UPDATE2: 米サブプライム対策基金からの融資要請、それぞれの経営判断で決めること=金融担当相
*独立行政法人の整理合理化をめぐるコメントを追加しました。
[東京 14日 ロイター] 渡辺喜美金融・行政改革担当相は14日の閣議後会見で、米大手金融機関がサブプライムローン(信用度の低い借り手向け住宅融資)危機に対応するため設立する基金について、米国金融当局から日本の3メガバンクに融資などの協力要請があったことについて「それぞれの経営判断で決めることだ」と語った。
関係者によると、米基金への資金協力要請は、米国財務省から三菱UFJフィナンシャル・グループ(8306.T: 株価, ニュース, レポート)、みずほフィナンシャルグループ(8411.T: 株価, ニュース, レポート)、三井住友フィナンシャルグループ(8316.T: 株価, ニュース, レポート)に対してあった。支援規模は1グループ当たり50億ドル(5500億円)程度としており、融資に限らず融資枠の設定など幅広い協力のあり方を求める内容だという。
渡辺担当相は、3メガバンクの対応について「それぞれの経営判断の世界。金融庁としては(サブプライムで)適切なリスク管理を行ってほしいというだけの話だ」として、米基金に協力するかどうかの判断に、当局として介入する考えのないことを示した。
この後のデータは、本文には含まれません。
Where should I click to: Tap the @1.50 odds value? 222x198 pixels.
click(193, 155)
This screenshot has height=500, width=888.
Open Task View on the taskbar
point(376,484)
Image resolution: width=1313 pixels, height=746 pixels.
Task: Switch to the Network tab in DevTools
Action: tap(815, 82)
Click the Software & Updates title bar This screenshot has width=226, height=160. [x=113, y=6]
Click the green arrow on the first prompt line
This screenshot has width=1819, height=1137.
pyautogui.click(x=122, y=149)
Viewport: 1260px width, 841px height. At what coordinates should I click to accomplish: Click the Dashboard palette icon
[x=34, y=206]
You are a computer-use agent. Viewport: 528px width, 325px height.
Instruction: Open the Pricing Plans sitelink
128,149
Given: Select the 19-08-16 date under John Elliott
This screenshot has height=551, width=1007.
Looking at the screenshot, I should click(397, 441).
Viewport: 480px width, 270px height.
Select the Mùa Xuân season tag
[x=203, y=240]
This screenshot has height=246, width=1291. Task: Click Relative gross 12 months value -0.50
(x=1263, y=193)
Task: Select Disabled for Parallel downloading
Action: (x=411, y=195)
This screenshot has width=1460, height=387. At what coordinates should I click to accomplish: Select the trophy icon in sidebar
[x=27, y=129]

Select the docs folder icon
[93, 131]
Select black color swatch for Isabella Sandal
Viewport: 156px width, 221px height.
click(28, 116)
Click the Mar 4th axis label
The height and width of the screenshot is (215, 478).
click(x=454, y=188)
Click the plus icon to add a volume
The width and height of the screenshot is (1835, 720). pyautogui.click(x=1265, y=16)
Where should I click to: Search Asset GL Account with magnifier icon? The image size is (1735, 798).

米基金は、シティグループ(C.N: 株価, 企業情報, レポート)、バンク・オブ・アメリカ(BAC.N: 株価, 企業情報, レポート)、JPモルガン・チェース(JPM.N: 株価, 企業情報, レポート)の米3大銀行が各100億ドルの融資枠を設定。これに加え、日本も含む各国の金融機関約20行から融資枠の提供を受けて、欧米金融機関傘下の投資目的会社(SIV)からサブプライム関連資産を一時的に買い上げる計画。
<米欧5中銀の資金供給、日銀も念頭に置く>
サブプライム問題で、欧米の主要5中央銀行が短期資金供給で連携したことについては「大変時宜にかなったもの」と評価した。そのうえで日銀に対しては「欧米の中央銀行があれだけ結束して協調しているので、日銀としても当然、念頭に置いて金融政策を進めると思う」と語った。
<証券税制、株券電子化に対応した仕組み検討を>
与党の2008年度税制改正大綱で、証券優遇税制が上限を設けて一部存続となった。渡辺担当相は「われわれの主張が残念ながら相当削られたが、何らかの妥協を見出す点ではやむを得ない」と語った。そのうえで「とりあえずは2年間の猶予期間をいただいた」として、株券電子化に対応した税制の仕組みを検討していく必要があるとの認識を示した。与党大綱によると、金融一体課税については、2009年1月から株式譲渡損失と配当の損益通算を開始し、2010年1月にも特定口座を活用した損益通算が始まる見込み。
<独立行政法人の整理合理化、首相の決断の場面も>
渡辺担当相は、独立行政法人の整理合理化をめぐる関係閣僚との折衝を再開したことに関連して「最終的に(福田康夫)首相の決断をいただく場面があると思う。首相は山のように問題を抱えているので、できるだけ迷惑をかけないように担当大臣の折衝で決めたい」と語った。
13日までの折衝については「今のところは平行線という話が多い。きょうは残りの大臣と折衝するが、前向きの政治判断をしてほしい」と語った。そのうえで「今年中に整理合理化計画を作る方針に変更はない」と強調した。